Item-finding records
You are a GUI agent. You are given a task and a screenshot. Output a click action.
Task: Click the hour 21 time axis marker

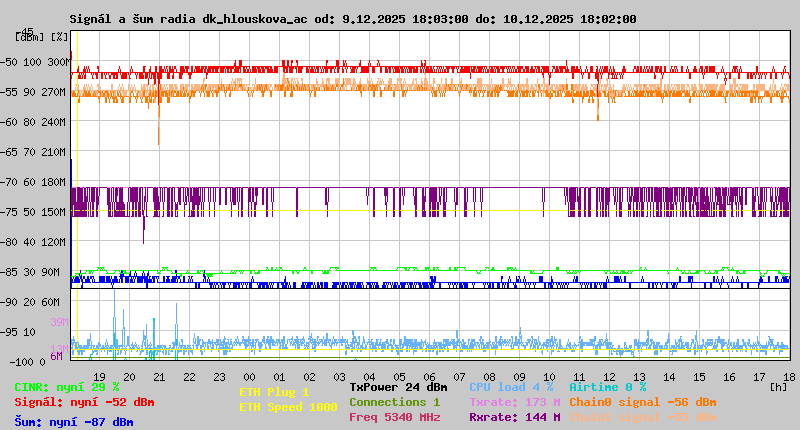click(x=159, y=375)
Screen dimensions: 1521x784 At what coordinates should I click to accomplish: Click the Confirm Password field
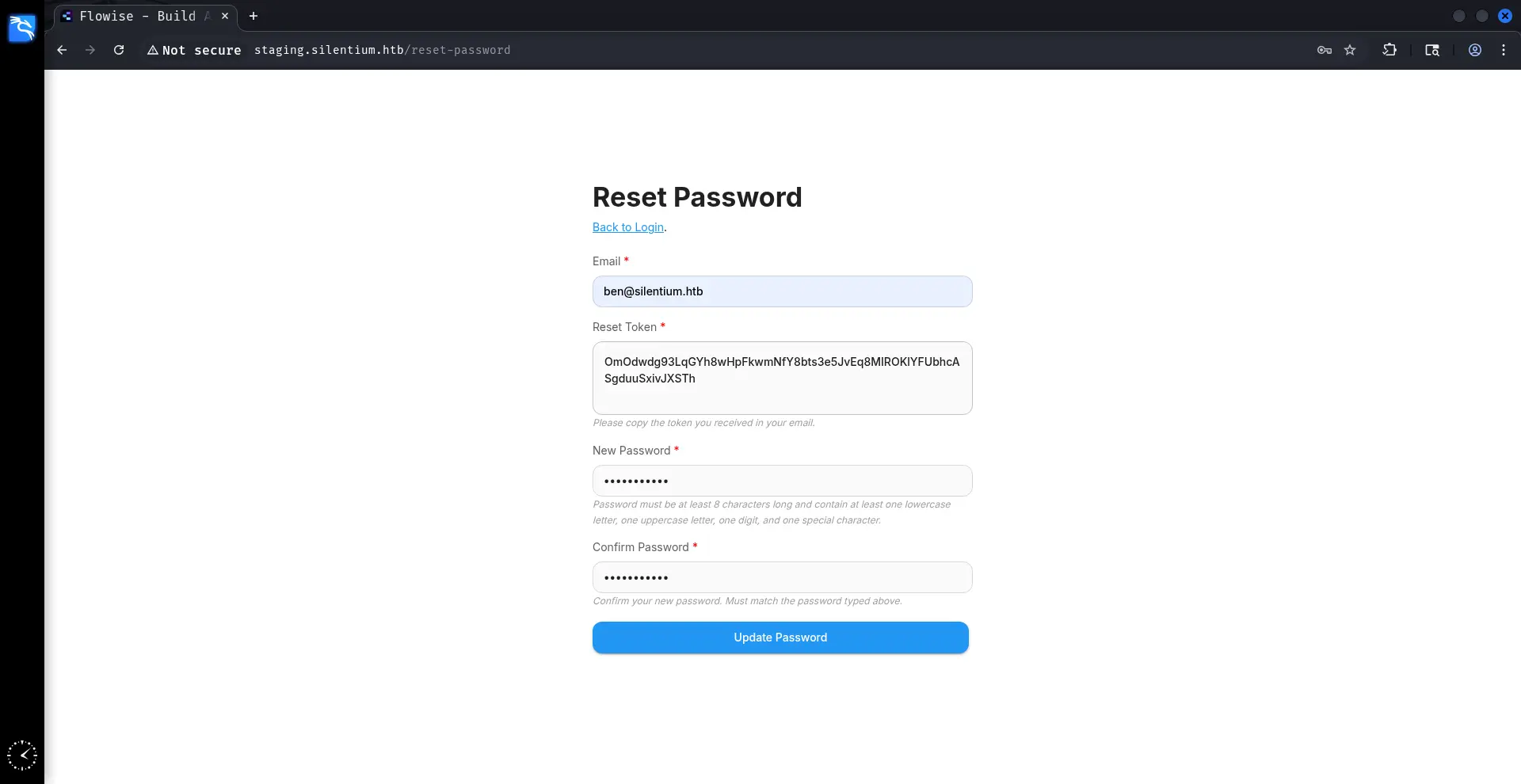tap(782, 577)
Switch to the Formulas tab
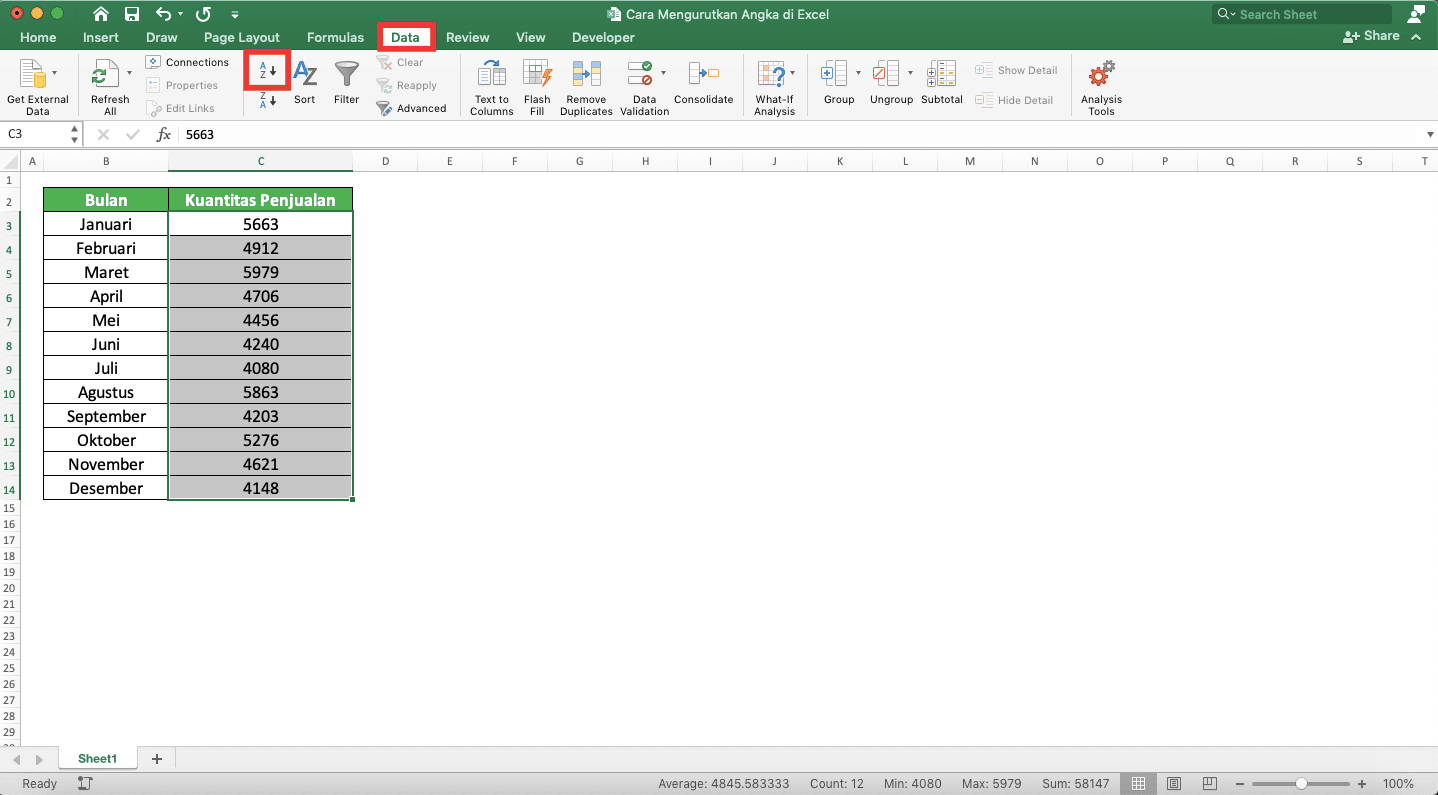 click(335, 37)
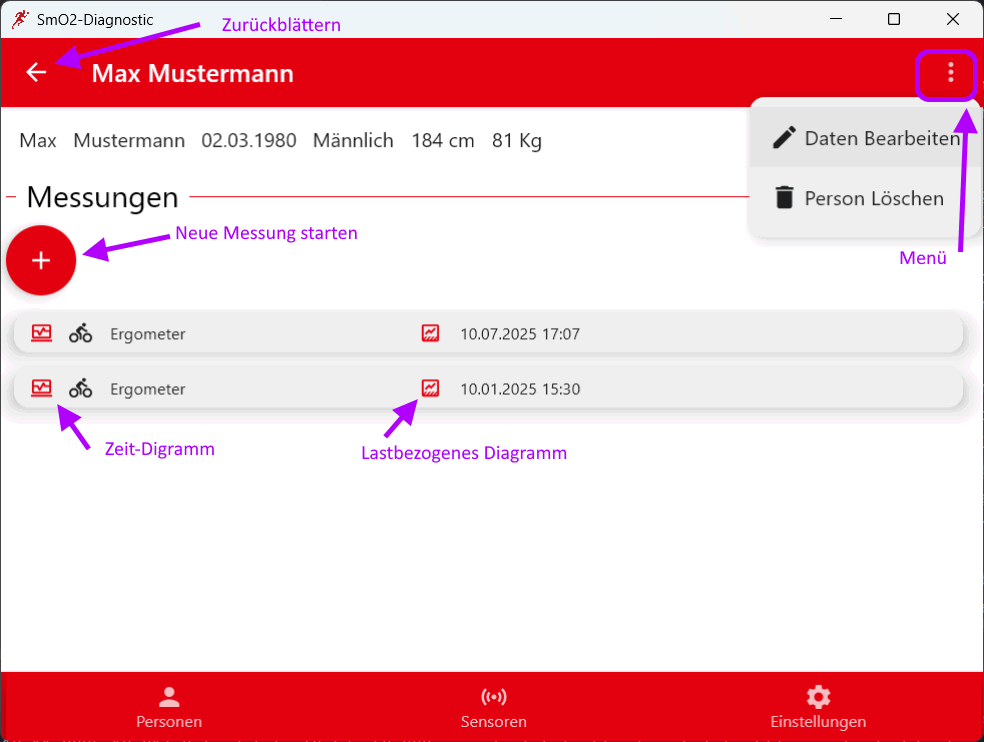Open the Zeit-Diagramm of the 10.01.2025 measurement

click(x=41, y=388)
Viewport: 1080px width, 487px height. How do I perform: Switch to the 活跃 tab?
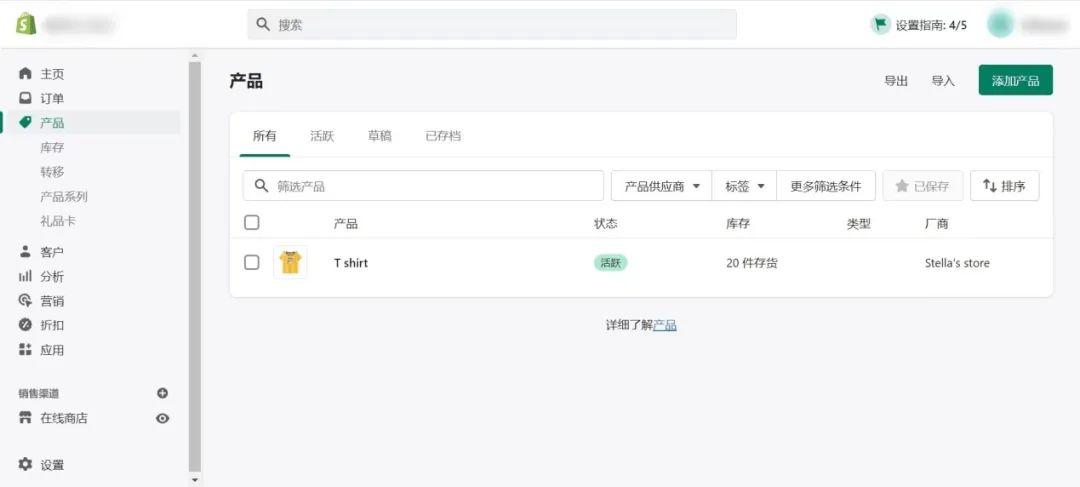(322, 136)
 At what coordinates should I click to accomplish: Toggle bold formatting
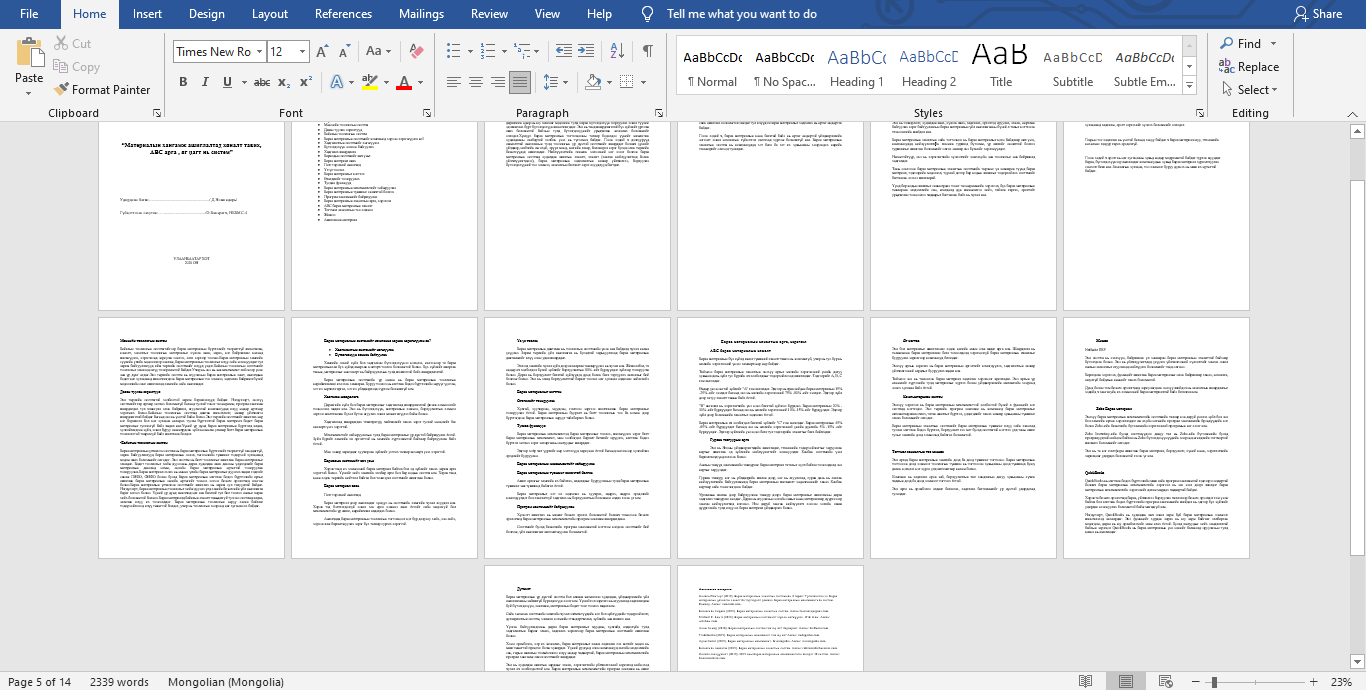pyautogui.click(x=184, y=82)
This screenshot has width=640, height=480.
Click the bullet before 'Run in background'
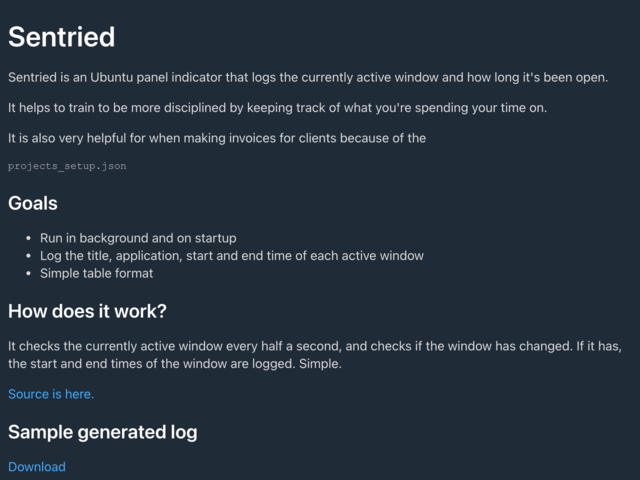point(28,238)
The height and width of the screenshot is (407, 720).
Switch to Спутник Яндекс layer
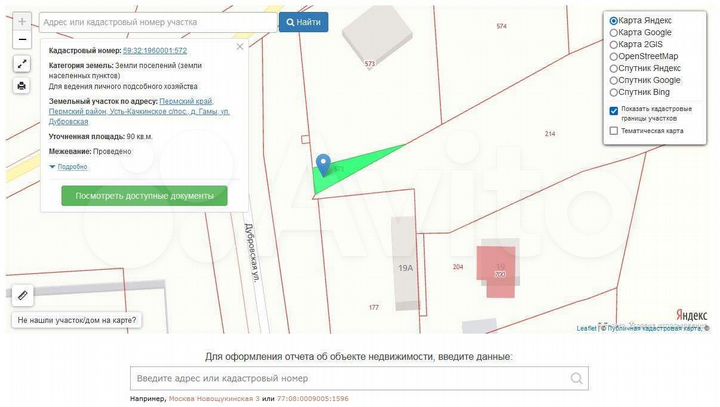point(614,68)
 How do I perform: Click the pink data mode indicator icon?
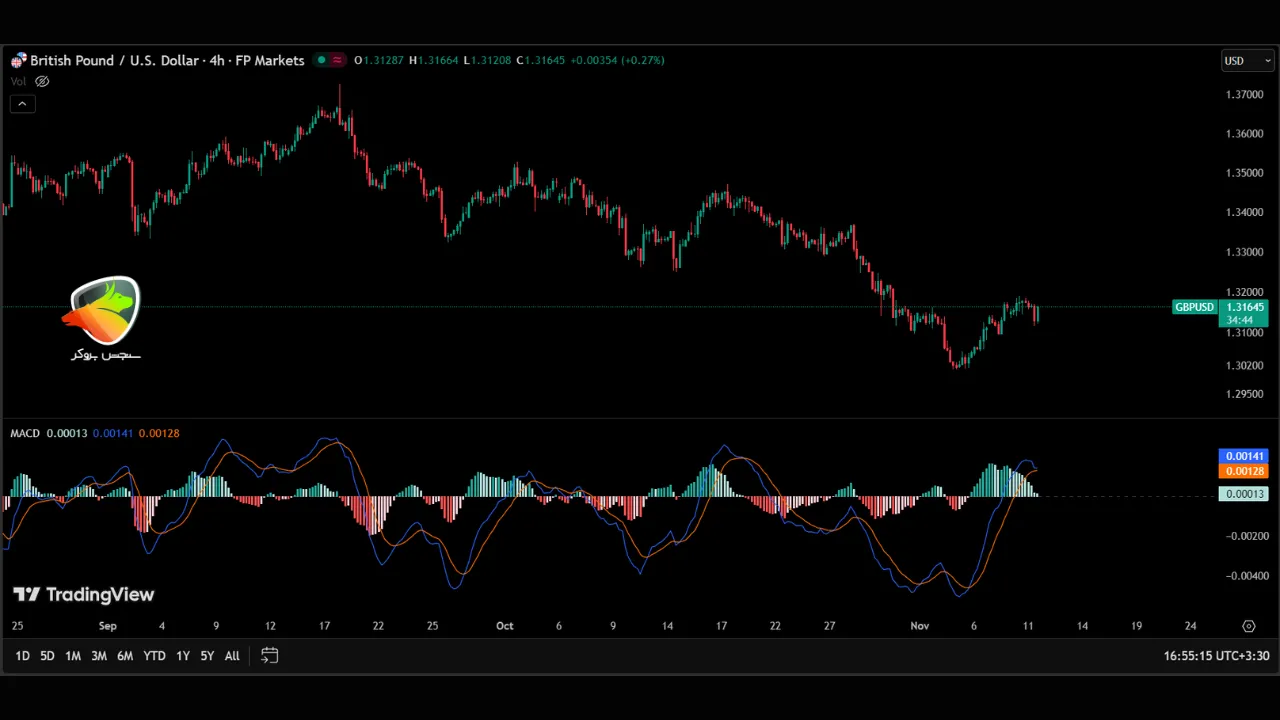coord(338,60)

# SET EXERCISE
Copy all of the data above word for word, leaving out the pictures.

# SOLUTION FOR THIS PROBLEM
You are a GUI agent. You are given a task and a screenshot. Output a click action.
Task: Click the hour 21 time axis marker

click(x=159, y=375)
Screen dimensions: 1521x784 At what coordinates should I click to accomplish: Click the Confirm Password field
tap(782, 577)
Switch to the Formulas tab
 click(335, 37)
Open the Zeit-Diagramm of the 10.01.2025 measurement

click(x=41, y=388)
Viewport: 1080px width, 487px height. How do I perform: Switch to the 活跃 tab?
(322, 136)
 At what coordinates should I click to accomplish: Toggle bold formatting
pyautogui.click(x=184, y=82)
This screenshot has width=640, height=480.
Click the bullet before 'Run in background'
point(28,238)
The height and width of the screenshot is (407, 720).
Switch to Спутник Яндекс layer
point(614,68)
 How do I perform: Click the pink data mode indicator icon?
coord(338,60)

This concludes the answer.